See/Hear

Micah Fletcher / Kenji Bunch

False Idols / Folie à Deux
February 15, 2019
The Old Church

Micah Fletcher

On May 26, 2017, three passengers on Portland's MAX train approached Jeremy Christian, a white nationalist who was verbally assaulting two Muslim women. The knife-wielding Christian brutally assaulted and killed Taliesin Myrddin Namkai-Meche and Rick Best, and critically injuring Micah Fletcher. This attack set off shock waves across the country, perpetrated by an attacker who later claimed to be “agitated by the political polarization in the country.” Mr. Fletcher has received wide acclaim for his poetry, which describes his harrowing journey to recover from this assault.

Kenji Bunch

Kenji Bunch represents his hometown of Portland, Oregon as “one of the leading American composers of his generation, best known for amalgamating traditional American musical forms.” (Oregon ArtsWatch) While conservatory trained at The Juilliard School, Bunch infuses his music with folk and roots influences achieving an authentic and seamless blend of classical and vernacular styles. “Clearly modern but deeply respectful of tradition and instantly enjoyable,” (The Washington Post) his music has inspired a new genre classification. “Call it neo-American: casual on the outside, complex underneath, immediate and accessible to first-time listeners… Bunch’s music is shiningly original.” (The Oregonian) Deeply sensitive to history, philosophy, and the ways in which the arts are shared intergenerationally and cross-culturally, Bunch incorporates a variety of world music style references which aptly mirror the diversity of international influence on modern American society. Sly, irresistible grooves pepper his work, revealing a deft ability to integrate bluegrass, hip hop, jazz, and funk idioms. His rich, tonal harmonies and drawn-out, satisfying builds have wide emotive appeal that easily lend themselves to dance and film. Over sixty American orchestras have performed Bunch’s music, which “reache(s) into every section of the orchestra to create an intriguing mixture of sonic colors.” (NW Reverb) Recent works include commissions and premieres from the Seattle Symphony, the Oregon Symphony, the Lark Quartet, the Britt Festival, Music From Angel Fire, Chamber Music Northwest, the Eugene Ballet, and the Grant Park Music Festival. His extensive discography includes recordings on Sony/BMG, EMI Classics, Koch, RCA, and Naxos labels among others. Also an outstanding violist, Bunch received both Bachelor and Master of Music degrees in viola and composition from the Juilliard School and was a founding member of the highly acclaimed ensembles Flux Quartet (1996-2002) and Ne(x)tworks (2003-2011). Bunch currently serves as Artistic Director of Fear No Music, and teaches viola, composition, and music theory at Portland State University, Reed College, and for the Portland Youth Philharmonic.

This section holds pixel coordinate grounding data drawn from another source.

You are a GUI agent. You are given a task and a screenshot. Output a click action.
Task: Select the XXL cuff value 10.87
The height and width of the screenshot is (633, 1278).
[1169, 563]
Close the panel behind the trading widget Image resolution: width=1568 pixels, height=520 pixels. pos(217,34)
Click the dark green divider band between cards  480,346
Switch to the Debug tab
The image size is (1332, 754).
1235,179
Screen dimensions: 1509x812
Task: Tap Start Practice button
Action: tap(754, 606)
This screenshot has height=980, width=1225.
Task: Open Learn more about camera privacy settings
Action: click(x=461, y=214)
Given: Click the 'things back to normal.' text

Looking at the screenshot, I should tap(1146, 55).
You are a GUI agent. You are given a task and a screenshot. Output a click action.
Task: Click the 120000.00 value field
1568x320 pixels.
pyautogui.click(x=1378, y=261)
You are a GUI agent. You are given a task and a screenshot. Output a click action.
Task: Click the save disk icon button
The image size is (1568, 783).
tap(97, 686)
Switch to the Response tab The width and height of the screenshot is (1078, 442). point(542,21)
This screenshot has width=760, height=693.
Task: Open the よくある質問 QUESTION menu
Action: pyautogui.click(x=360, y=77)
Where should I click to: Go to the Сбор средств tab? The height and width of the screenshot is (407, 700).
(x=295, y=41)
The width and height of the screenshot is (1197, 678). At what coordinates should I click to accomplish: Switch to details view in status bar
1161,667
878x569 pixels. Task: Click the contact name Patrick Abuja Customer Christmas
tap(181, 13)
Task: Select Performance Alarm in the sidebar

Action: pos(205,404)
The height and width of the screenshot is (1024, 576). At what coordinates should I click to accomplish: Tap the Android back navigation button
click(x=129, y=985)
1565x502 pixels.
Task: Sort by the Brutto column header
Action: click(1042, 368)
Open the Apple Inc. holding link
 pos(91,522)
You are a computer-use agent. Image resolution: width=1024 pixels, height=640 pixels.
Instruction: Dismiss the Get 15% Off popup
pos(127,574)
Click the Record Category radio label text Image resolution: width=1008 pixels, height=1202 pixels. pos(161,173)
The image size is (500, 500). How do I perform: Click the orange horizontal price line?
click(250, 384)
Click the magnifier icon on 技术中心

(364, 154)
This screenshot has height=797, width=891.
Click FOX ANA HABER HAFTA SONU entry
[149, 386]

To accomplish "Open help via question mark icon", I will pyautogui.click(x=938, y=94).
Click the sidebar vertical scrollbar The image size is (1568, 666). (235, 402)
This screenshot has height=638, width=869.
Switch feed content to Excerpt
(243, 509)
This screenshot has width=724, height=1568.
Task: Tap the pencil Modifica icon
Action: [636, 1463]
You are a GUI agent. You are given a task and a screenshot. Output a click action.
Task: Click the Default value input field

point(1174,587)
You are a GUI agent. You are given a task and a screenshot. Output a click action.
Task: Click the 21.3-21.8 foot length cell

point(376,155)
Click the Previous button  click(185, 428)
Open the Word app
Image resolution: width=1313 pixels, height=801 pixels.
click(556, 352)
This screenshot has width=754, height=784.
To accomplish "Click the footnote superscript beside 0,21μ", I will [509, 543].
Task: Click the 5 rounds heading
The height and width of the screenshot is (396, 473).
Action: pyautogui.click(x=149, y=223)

This work draws inspiration from two seemingly disparate but somewhat related sources: Micah Fletcher’s poem “False Idols,” written as part of a cycle dealing with his personal experience in the horrific MAX train attack of 2017, and the early 17th century Echo Sonata for three violins and continuo, by Biagio Marini.

Micah’s poem is emotionally searing, and insists on unvarnished authenticity at the expense of the convenient storytelling we’ve been conditioned to crave as consumers of media. He sees bitter irony in the tidiness of reported narratives of that incident- accounts that can’t possibly accommodate the complexities present in that awful moment, so they become, in effect, illusions. Marini’s innovative work features a solo violin onstage, accompanied by two other “echoing” violins offstage, creating the illusion of one supernatural instrument.

I call my piece Folie à deux, a term used by psychologists to describe a “shared delusion” between two or more people closely associated with each other. It is scored for solo violin with two additional offstage violins who do their best to “capture” parts of the solo part, but are inevitably at the mercy of their limited perspectives and memories. The three parts have intentionally conflicting information, celebrating the fragile poetic fallacy of our attempts to capture the truth.